5.) Prohibition Against Gag Clauses in Pharmacy Contracts

This rule also implements the statutory requirement that restricts Part D sponsors from prohibiting or penalizing a pharmacy from disclosing a lower cash price to an enrollee. Again, this is purported to help lower out-of-pocket costs of prescription drugs for Medicare beneficiaries by helping inform them about lower cost alternatives.

In summary, CMS has been actively working towards their agenda of lowering prescription medicines for beneficiaries. However, considering that these rules are set to be enacted in 2020 and some even in 2021, it may be some time before beneficiaries see the benefits of such provisions.

To read the notification in its entirety, the link can be found here.

The Gordon & Rees Medicare Compliance Group will continue to monitor this case and bring you updates as they become available. Please contact me at (412) 588-2283 or rmaldonado@grsm.com should you wish to discuss this or any other Medicare Secondary Payer matters.

ELECTRONIC PAYMENTS VIA MSPRP NOW LIVE

Effective April 1, the Medicare Secondary Payer Recovery Portal (MSPRP) is equipped to accept electronic payments for Medicare conditional payment reimbursements. Answers to common inquiries were subsequently released by CMS on April 12, 2019 called “Electronic Payments on the Medicare Secondary Payer Recovery Portal (MSPRP) and Commercial Repayment Center Portal (CRCP) Frequently Asked Questions and Answers.” Such functionality was originally referenced in the Strengthening Medicare and Repaying Taxpayers (SMART) Act of 2012.

In the alert, CMS specifically indicated that to make an electronic payment through the MSPRP, one does not need a new or updated user access. The option is available to any user on any matter to which the user already has access.

Payments are not required to be made through the MSPRP. Payers may continue to remit a paper check to satisfy Medicare conditional payment demands. However, any refund issued by the Medicare recovery contractor will still be made via paper check and will not be made electronically, to date.

Interestingly, CMS specifically reports that in order to make an electronic payment through the MSPRP, the matter to which you wish to apply payment must be in “demand” status. There is no option to remit payment electronically unless the amount has been demanded. Therefore, if payment is desired to be made on a Conditional Payment Notice instead of a Demand for Reimbursement, a written check still must be mailed to the CRC/BCRC for application to the claim. Furthermore, CMS clarifies that when paying online, this does not mean that the full demand amount must be paid. If a Redetermination Request has been submitted on a portion of the conditional payments being asserted, a user can still submit a partial electronic payment.

Finally, CMS reported that the electronic payments utilize Pay.gov to secure the transaction, where payments can be made utilizing a savings/check account, debit card, or PayPal linked to a bank account. Credit cards, however, are not being accepted for payment at present. Also, the limit for each payment method is posted, as well. Once payment has been made. a confirmation of payment will be posted to the MSPRP on the Payment Status page. Additionally, an Electronic Payment History status will list the status of all electronic payments, as well as the amount and payment date.

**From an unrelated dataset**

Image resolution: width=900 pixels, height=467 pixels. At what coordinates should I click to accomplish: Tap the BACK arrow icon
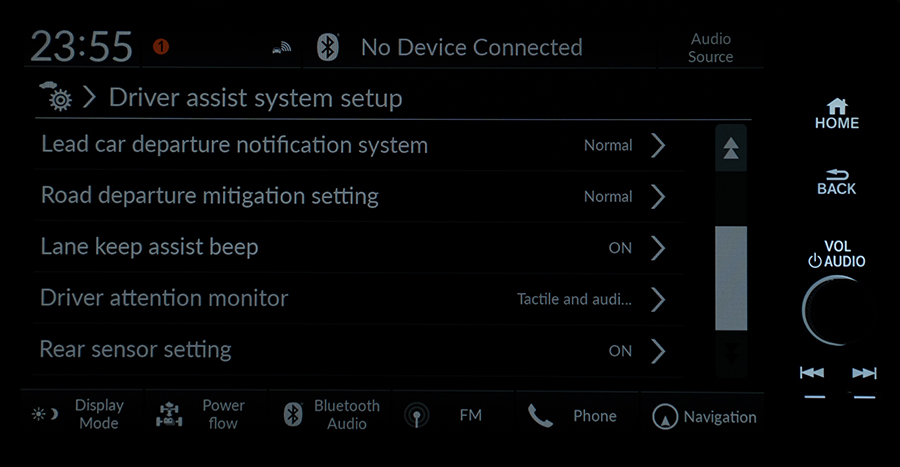point(837,175)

In summary, the new electronic payment system appears to streamline the payment process significantly, with much quicker application times and updates to the portal. However, as indicated above, it is still requiring that non-demand claims must be paid via paper check. This can be frustrating for those that are attempting to make payments before the demand and can potentially complicate settlements.

We at Gordon and Rees will continue to monitor these issues and will continue to report any updates.